▶ TASK BRIEF: Leaving out the pictures, write out exactly each line from the line with "The width and" through the close of the listing below.

▶ INFORMATION:
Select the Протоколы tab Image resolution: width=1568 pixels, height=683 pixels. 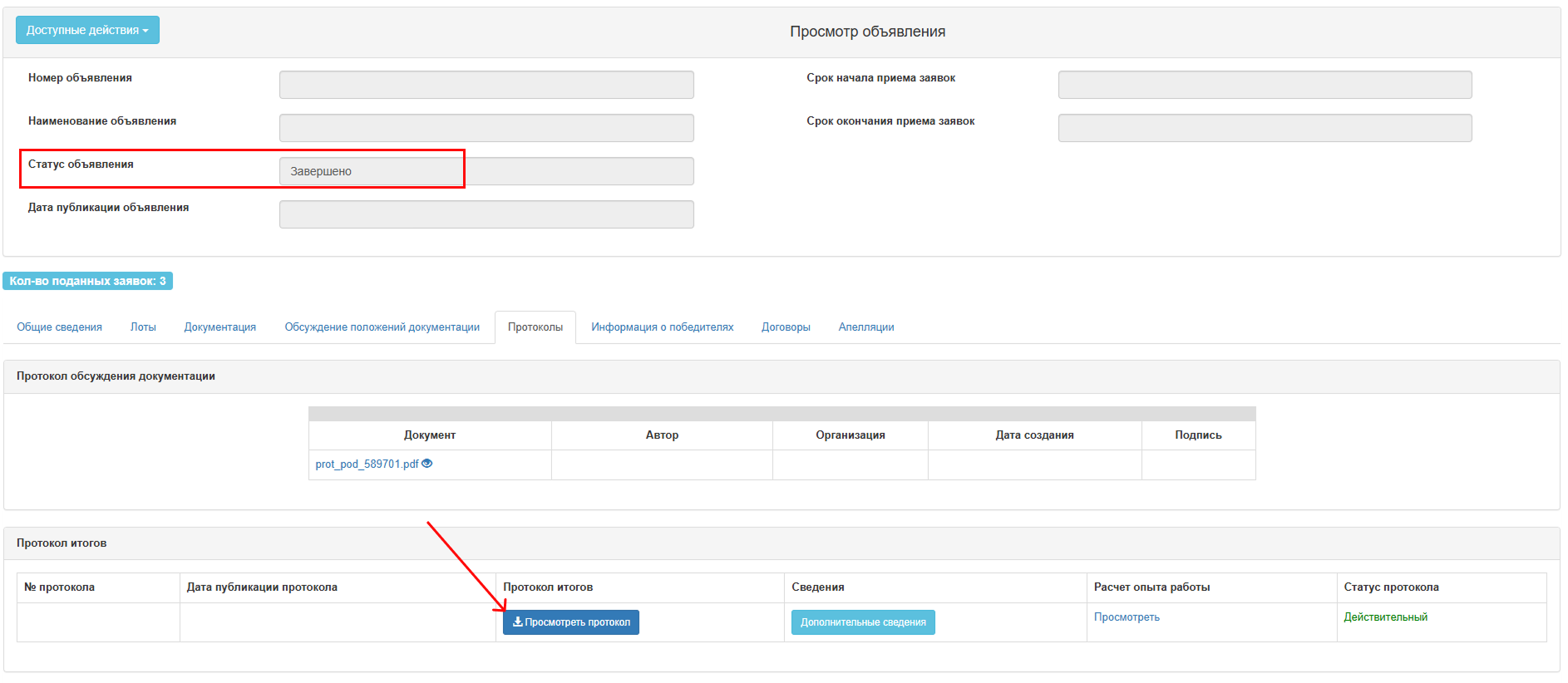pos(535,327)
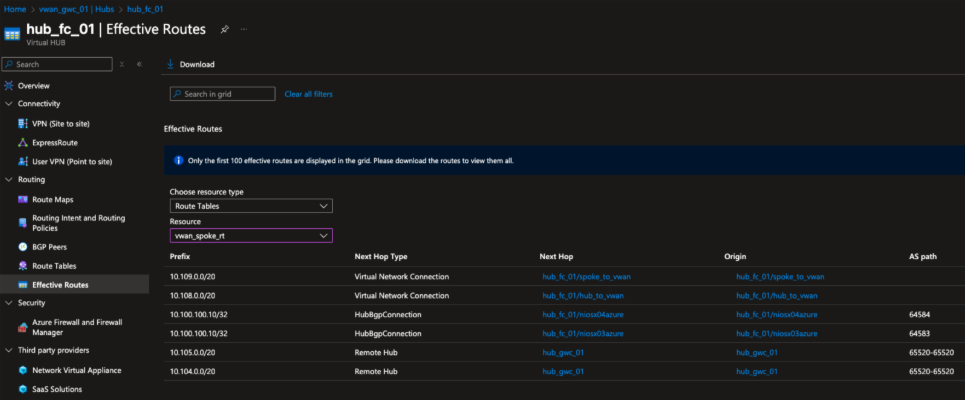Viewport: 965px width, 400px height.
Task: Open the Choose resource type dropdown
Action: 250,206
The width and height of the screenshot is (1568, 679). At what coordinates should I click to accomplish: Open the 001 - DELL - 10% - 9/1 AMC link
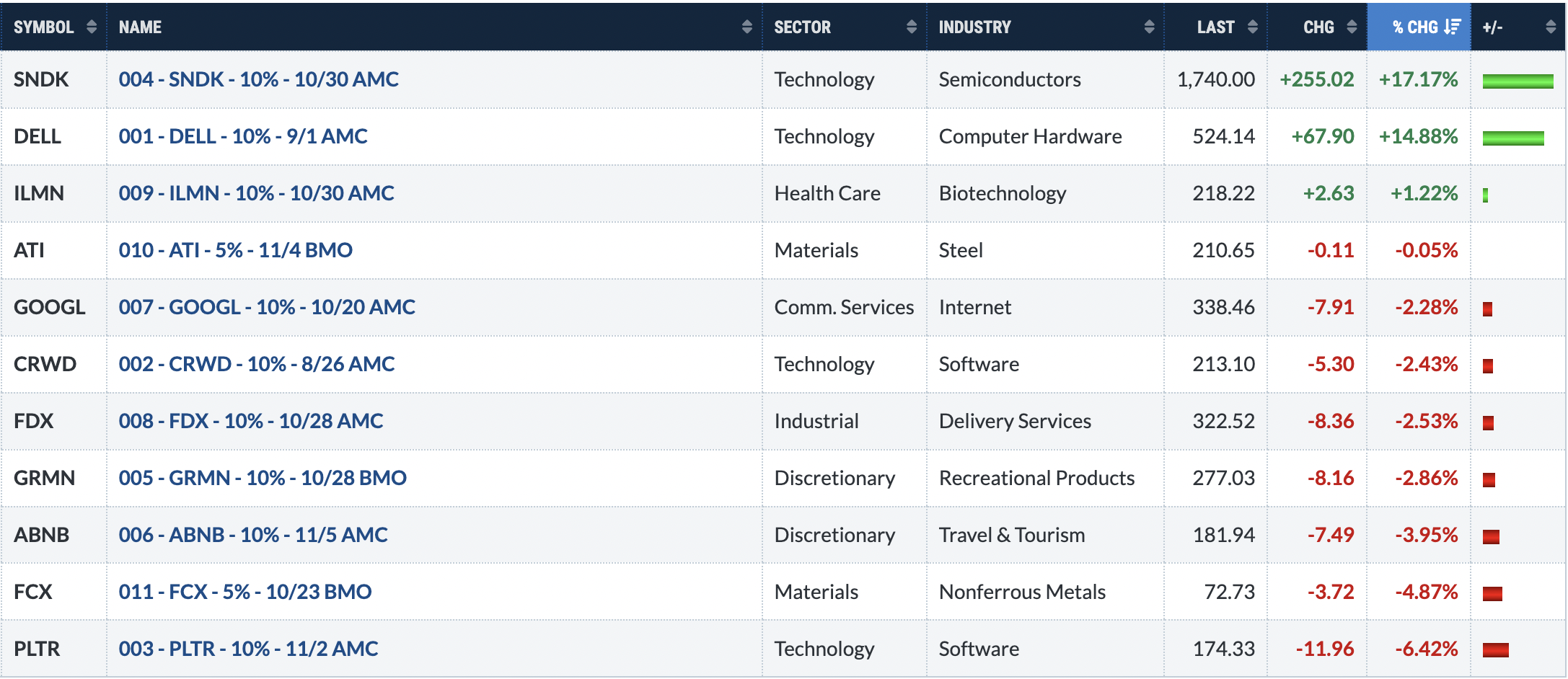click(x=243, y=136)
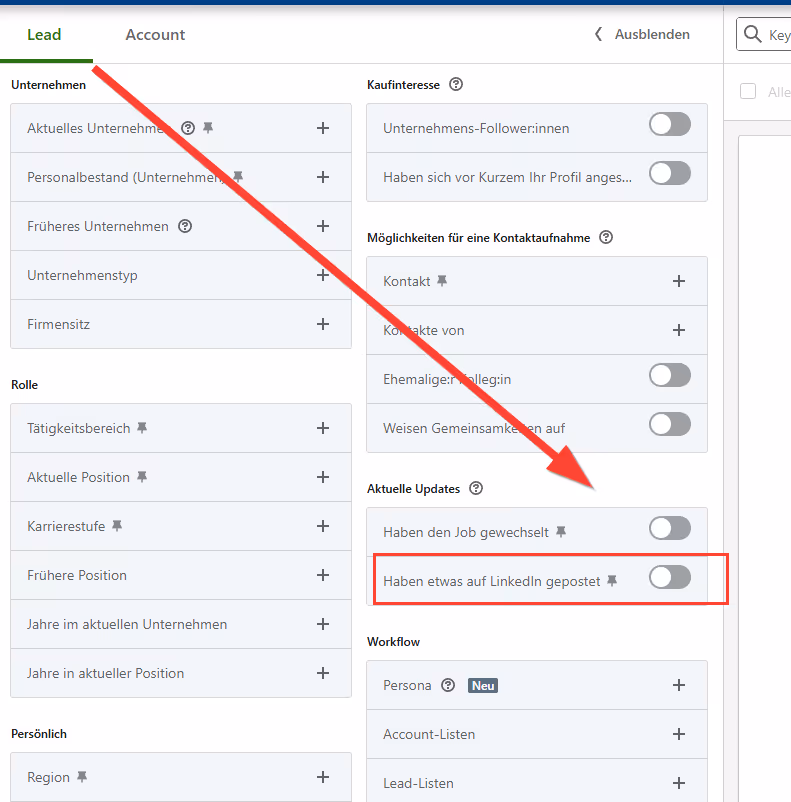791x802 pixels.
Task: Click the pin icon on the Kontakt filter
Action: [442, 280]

▶ ANSWER TO THE EXERCISE:
The width and height of the screenshot is (1568, 679). At what coordinates should I click to accomplish: Open the 001 - DELL - 10% - 9/1 AMC link
click(x=243, y=136)
791x802 pixels.
Task: Click the pin icon on the Kontakt filter
Action: [442, 280]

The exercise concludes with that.